What this task involves: Revise the records below by replacing each occurrence of "computer-use agent" with "screen-navigation agent", leaving all other text unchanged, and omit the pictures from your output.

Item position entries

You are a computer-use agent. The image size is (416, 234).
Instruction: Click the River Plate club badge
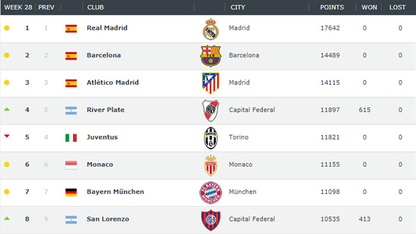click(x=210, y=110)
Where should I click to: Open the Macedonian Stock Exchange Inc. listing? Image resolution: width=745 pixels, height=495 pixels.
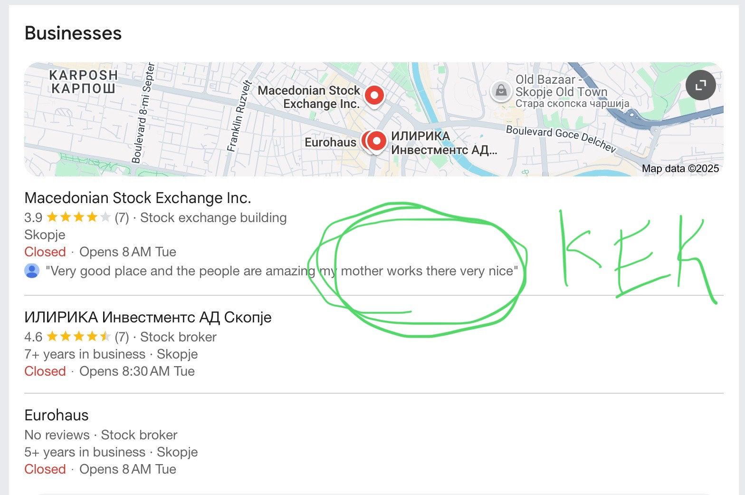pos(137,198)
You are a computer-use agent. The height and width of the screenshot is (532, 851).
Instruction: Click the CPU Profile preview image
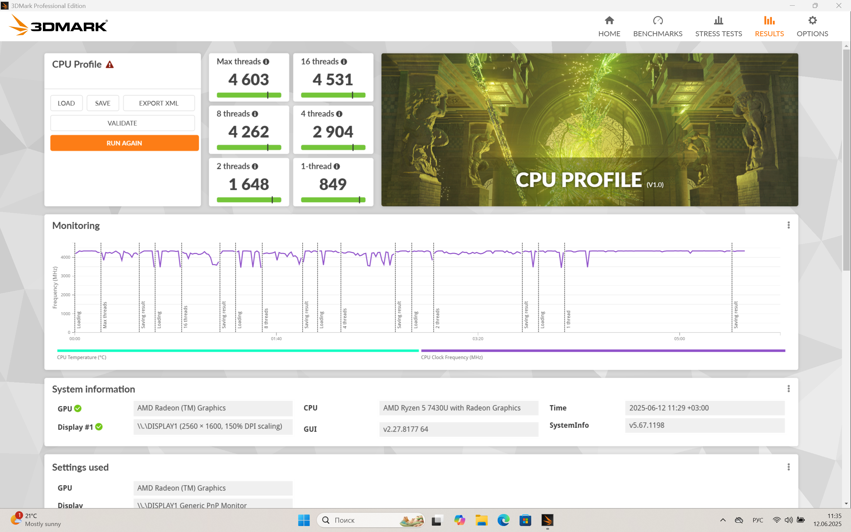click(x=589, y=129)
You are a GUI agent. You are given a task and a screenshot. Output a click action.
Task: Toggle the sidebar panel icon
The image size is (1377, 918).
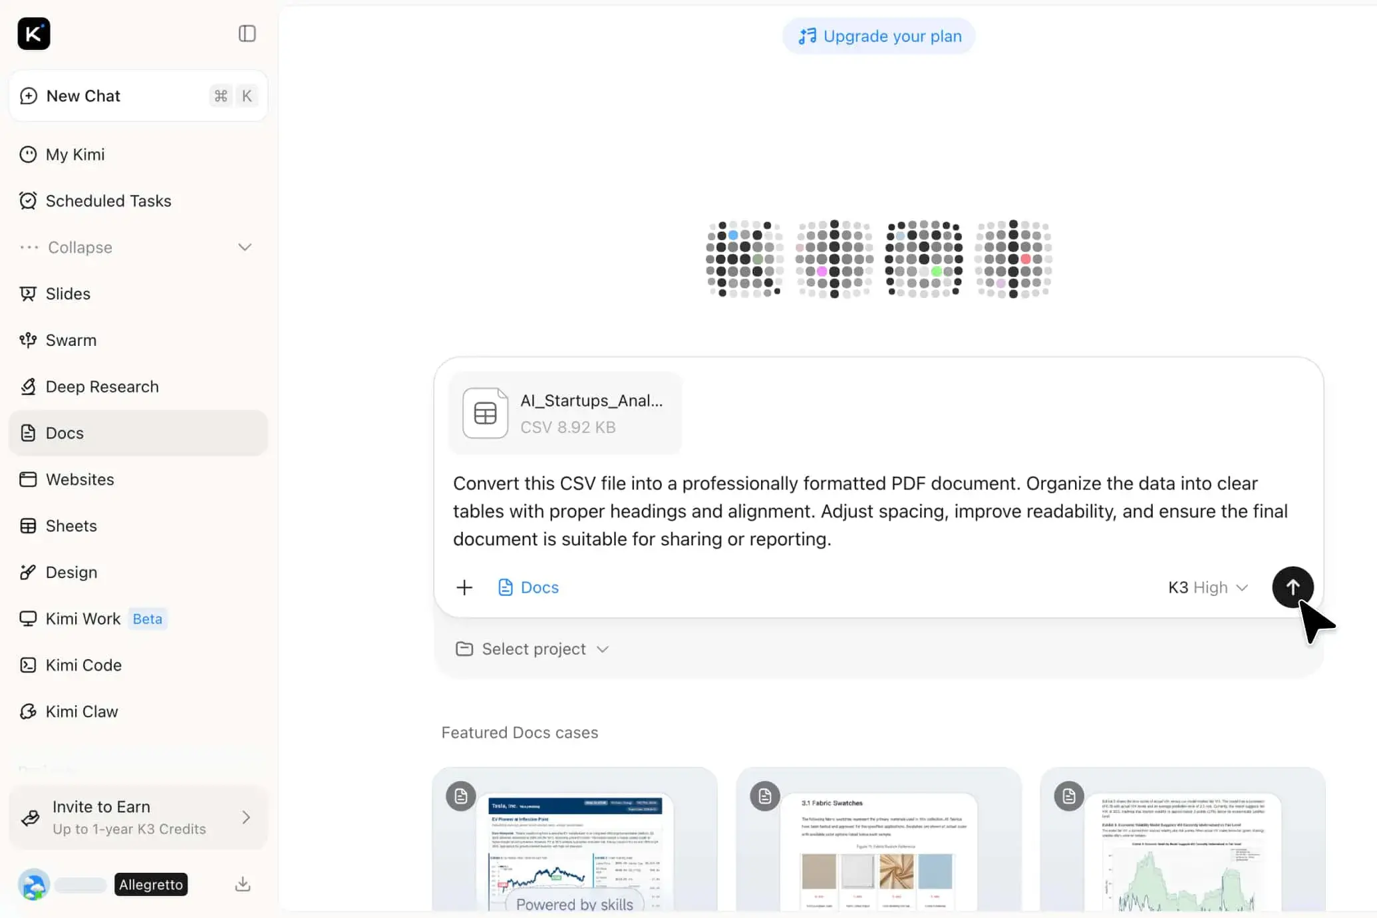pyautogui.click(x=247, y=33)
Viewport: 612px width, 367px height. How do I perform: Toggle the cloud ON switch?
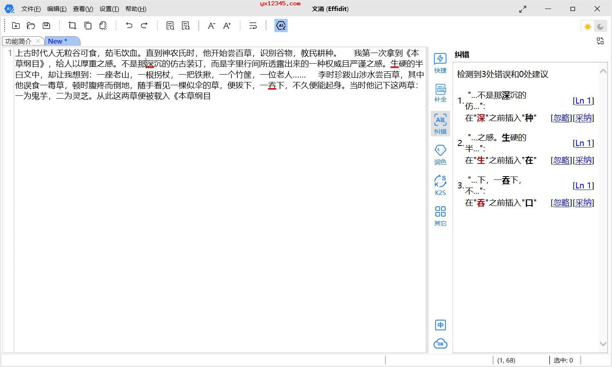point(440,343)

Right answer:
You are a screen-navigation agent. The image size is (416, 234).
Instruction: Click the River Plate club badge
click(x=210, y=110)
Where should I click to: Open the Macedonian Stock Exchange Inc. listing? Image resolution: width=745 pixels, height=495 pixels.
pos(137,198)
You are a screen-navigation agent. The height and width of the screenshot is (532, 851).
Instruction: Click the CPU Profile preview image
click(x=589, y=129)
You are a GUI agent. You are given a task and a screenshot. Output a click action.
Task: Toggle the sidebar panel icon
The image size is (1377, 918).
pyautogui.click(x=247, y=33)
Viewport: 612px width, 367px height. How do I perform: Toggle the cloud ON switch?
point(440,343)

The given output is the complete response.